In 1818, John Keats playfully referred to the modish appetite for Ann Radcliffe’s grandiose Gothic landscapes. He warned his friend Reynolds in a letter, ‘Buy a girdle, put a pebble in your mouth, loosen your braces – for I am going among Scenery whence I intend to tip you the Damosel Radcliffe. I’ll cavern you, and grotto you, and wood you, and water you, and immense-rock you, and tremendous-sound you, and solitude you’. 1 Implicit in Keats’s pleasantry was the criticism that the ‘Damosel Radcliffe’ could not refrain from embellishing each topographical feature that she described within her fiction with qualifying adjectives such as ‘immense’ and ‘tremendous’. This impression of Radcliffe’s hyperbolic tendencies gathered further critical strength with Sir Walter Scott’s 1824 assessment of her career in Ballantyne’s Novelists Library.
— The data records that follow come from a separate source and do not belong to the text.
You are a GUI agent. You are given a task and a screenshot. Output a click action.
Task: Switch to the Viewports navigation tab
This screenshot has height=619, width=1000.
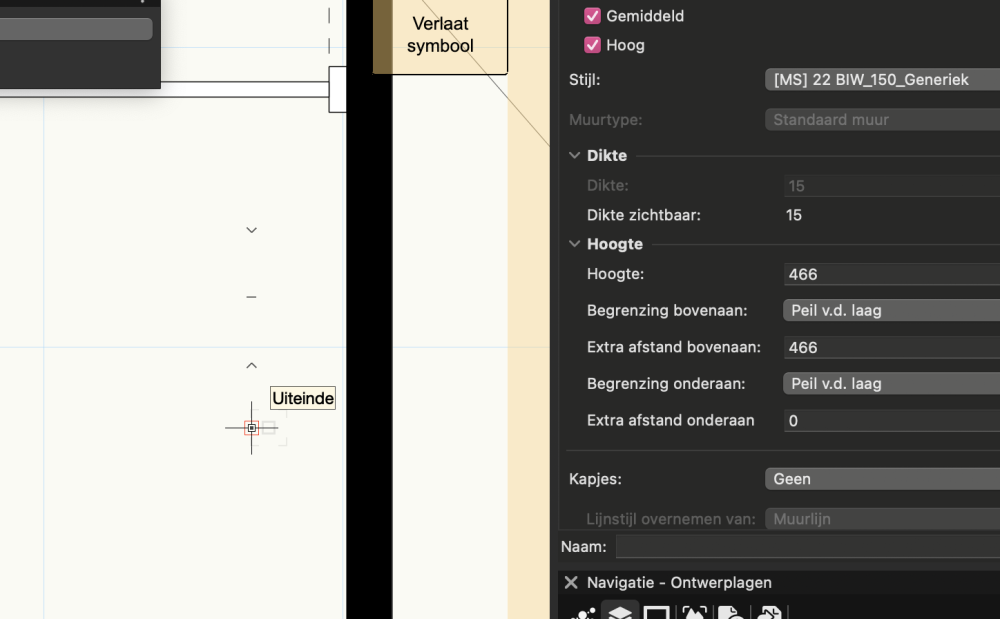click(694, 612)
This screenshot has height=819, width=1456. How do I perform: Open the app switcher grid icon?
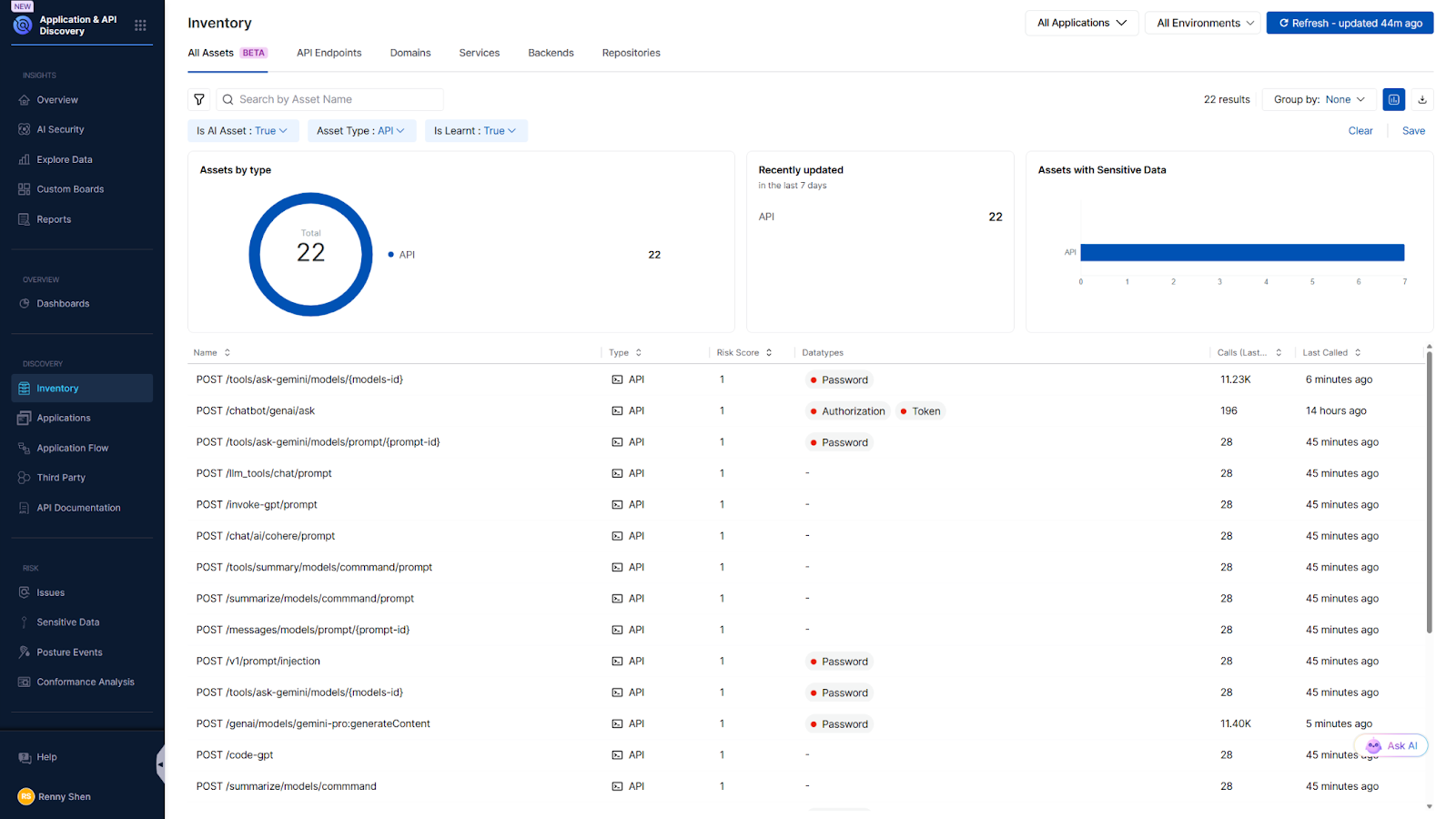click(140, 25)
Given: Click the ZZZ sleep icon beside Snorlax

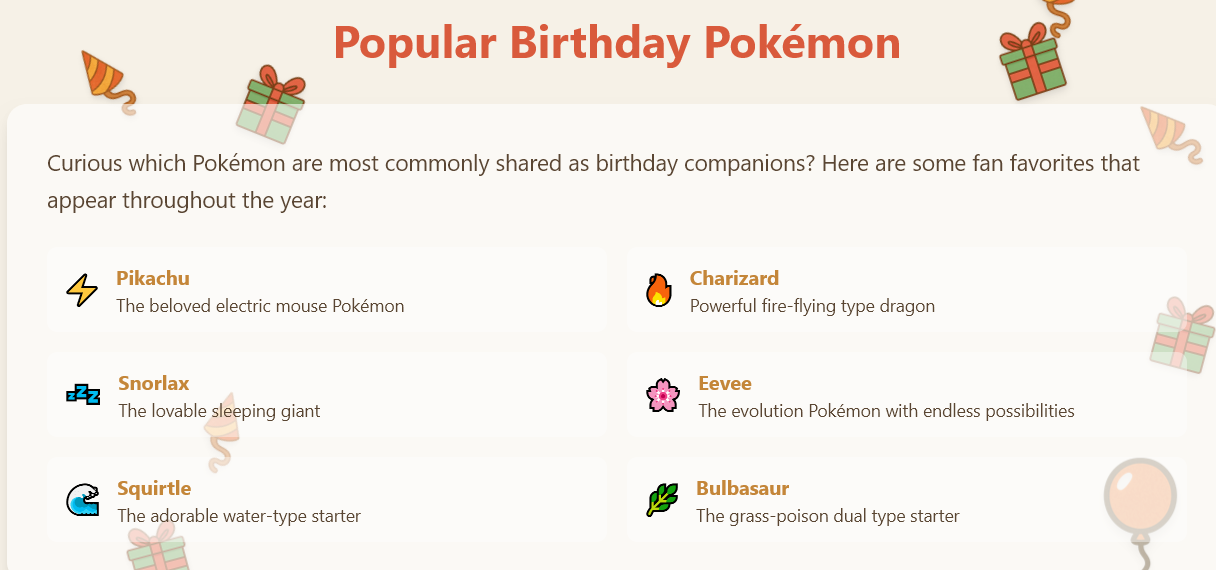Looking at the screenshot, I should click(83, 396).
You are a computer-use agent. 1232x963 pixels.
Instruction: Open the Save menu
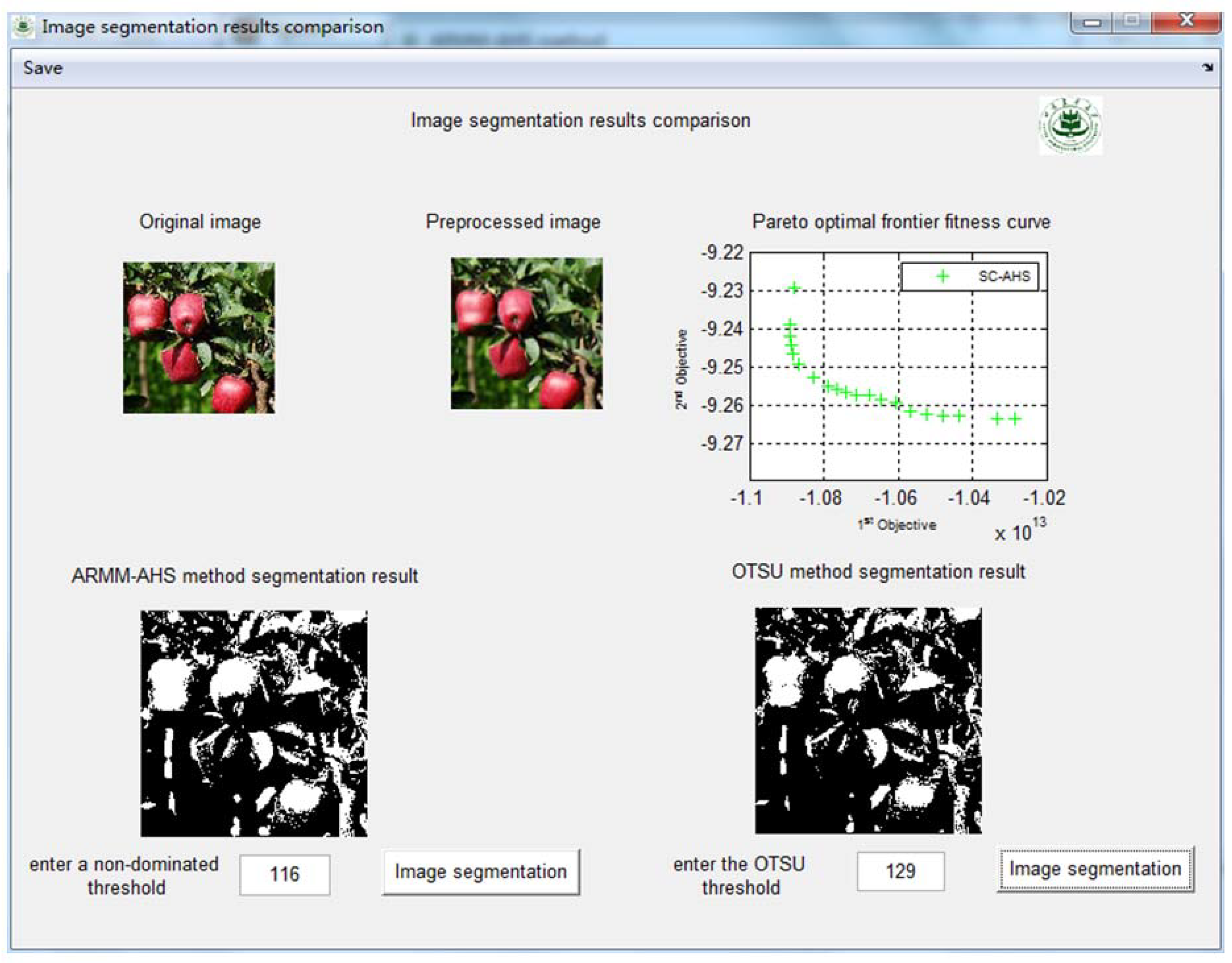pyautogui.click(x=43, y=68)
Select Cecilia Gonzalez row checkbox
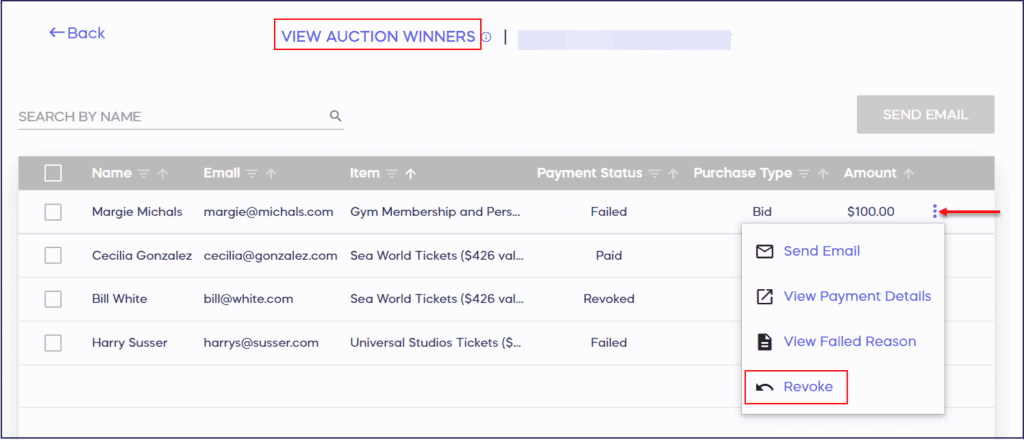The width and height of the screenshot is (1024, 440). tap(53, 255)
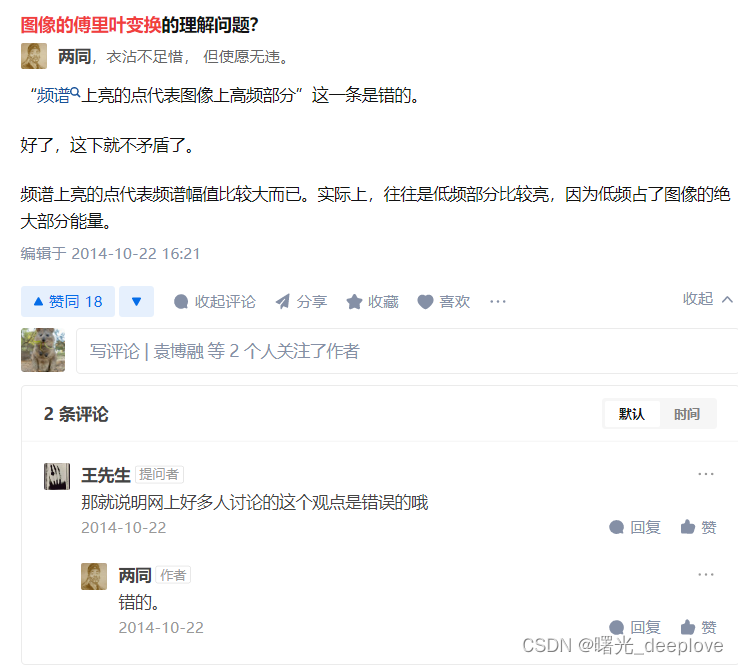Image resolution: width=738 pixels, height=665 pixels.
Task: Collapse comments via 收起评论 icon
Action: (215, 302)
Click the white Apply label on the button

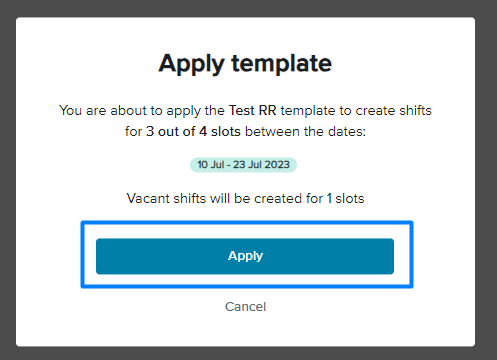click(x=246, y=256)
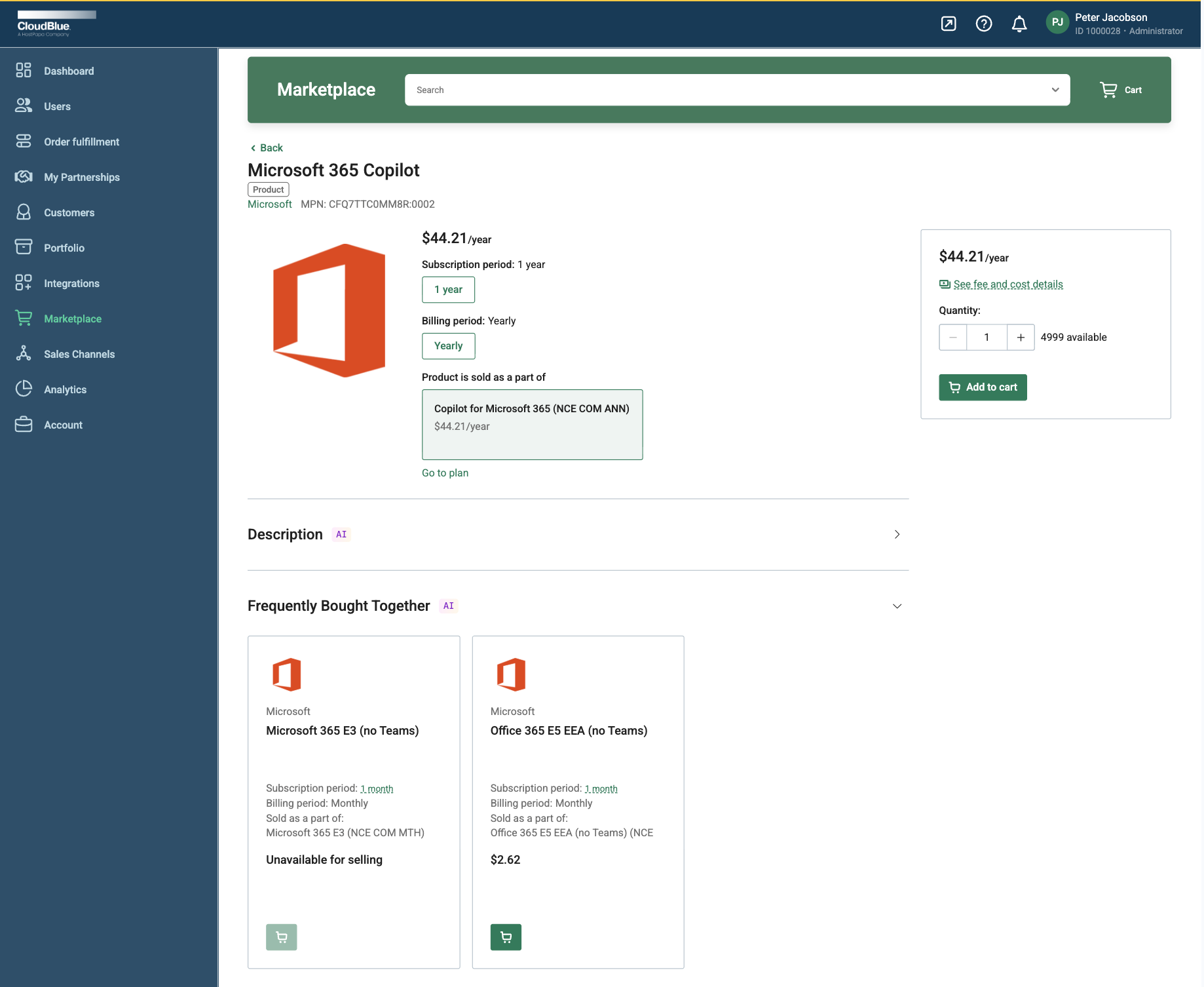Select the 1 year subscription period
1204x987 pixels.
point(448,290)
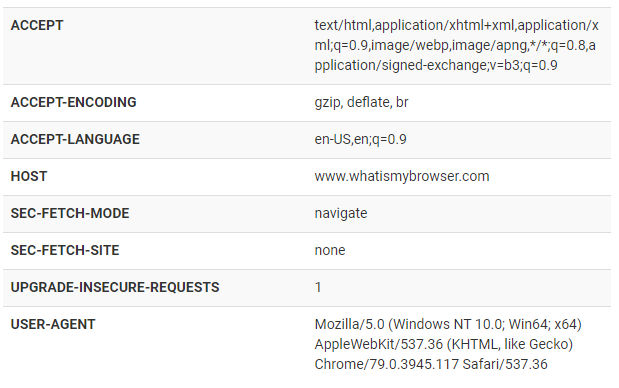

There, Scott remarked that ‘[Radcliffe] has … selected for her place of action the South of Europe, where the human passions, like the weeds of the climate, are supposed to attain portentous growth under the fostering sun; which abounds with ruined monuments of antiquity, as well as the more massive remnants of the middle ages’. 2 Scott specifically linked the ‘portentous growth’ of human passions with the Middle Ages ‘massive remnants’ offered by Radcliffe’s chosen locations, implying a symbiotic relationship between Radcliffe’s choice of grandiose European relics and her exaggeration of certain human characteristics. He suggests that Southern Europe permitted Radcliffe to critique ‘feudal tyranny and Catholic superstition’ in a way that no other location could.